Most of the major coal firms operate mines on public land, primarily in Wyoming’s Powder River Basin and other Western states. Roughly 40 percent of U.S. coal, especially in the West, comes from federal property, meaning any changes to the BLM program would likely affect coal pricing and regulations across the overall market, said Mark Squillace, a law professor at the University of Colorado in Boulder and natural resources expert.

“Whatever the federal government decides to do will influence the market for coal generally, particularly in the Western U.S.,” he said. Mining companies still hold leases for roughly 20 years’ worth of recoverable coal reserves on federal lands, so a shortage isn’t likely, he added.

The BLM now manages more than 300 active coal leases spanning about 475,000 acres in 10 states. The coal lease program began in 1920 to enable the government to offer up selected tracts of public lands, with private companies placing competitive bids to lease that coal-rich acreage.

Over time, however, the program has largely transformed into a model of “lease by application,” in which an individual coal company submits its own proposal to mine on public land. Critics say this approach discourages competition and allows coal companies to secure prices well below what they would pay to mine on private property.

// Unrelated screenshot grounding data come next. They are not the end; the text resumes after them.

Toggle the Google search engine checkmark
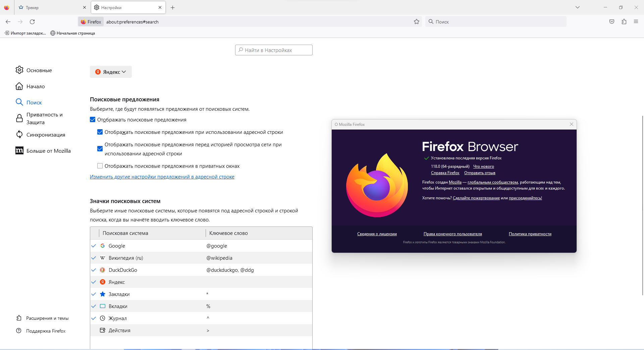Image resolution: width=644 pixels, height=350 pixels. tap(94, 246)
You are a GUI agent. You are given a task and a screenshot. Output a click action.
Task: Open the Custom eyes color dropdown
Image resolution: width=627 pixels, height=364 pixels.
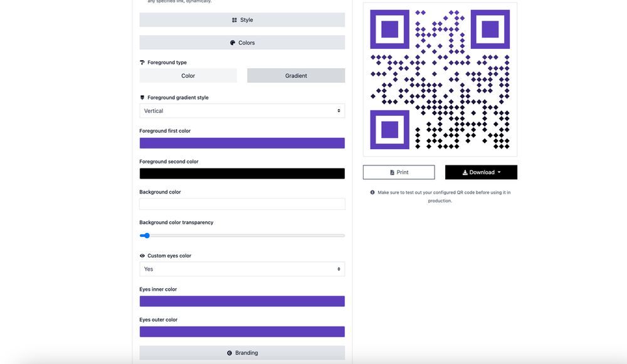(242, 269)
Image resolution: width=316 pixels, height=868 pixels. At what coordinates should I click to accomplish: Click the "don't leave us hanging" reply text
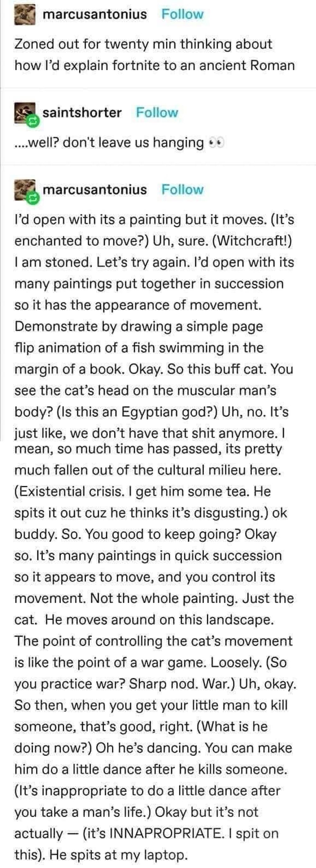pyautogui.click(x=133, y=143)
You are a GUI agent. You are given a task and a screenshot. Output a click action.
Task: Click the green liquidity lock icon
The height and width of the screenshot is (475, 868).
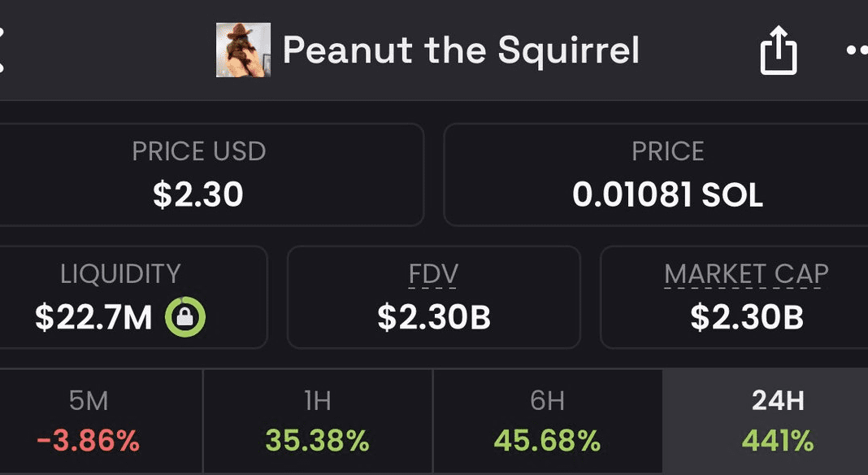(185, 316)
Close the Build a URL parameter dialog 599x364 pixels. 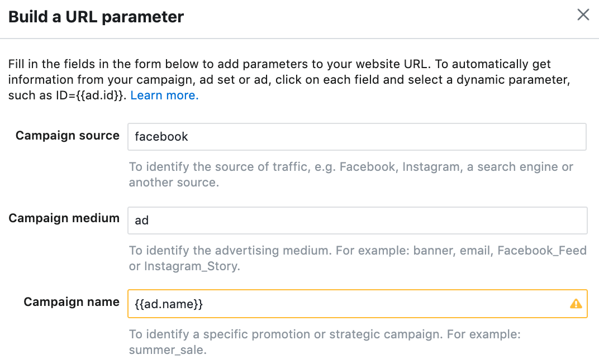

The U.S. Government Accountability Office found that about 90 percent of coal lease sales attracted only a single bidder, even though federal law requires multiple companies to compete for a lease, according to a December 2013 report. The Interior Department’s inspector general separately found that multiple deficiencies within the BLM program had “put the government at risk of not receiving the full value for coal leases.”

Beyond leasing, coal companies are also under scrutiny for what they do with the coal once it’s mined from public lands. A 2012 Reuters investigation found that miners sell some of those coal reserves to “affiliates,” which are wholly owned subsidiaries. The companies in turn can hide profits and avoid paying full government royalties on exported coal, since they technically sold the coal to a domestic affiliated company.

All told, taxpayers may have lost an estimated $28.9 billion in revenue from coal leases over 30 years, the Institute for Energy Economics and Financial Analysis, which favors use of renewable energy, found in a 2012 study.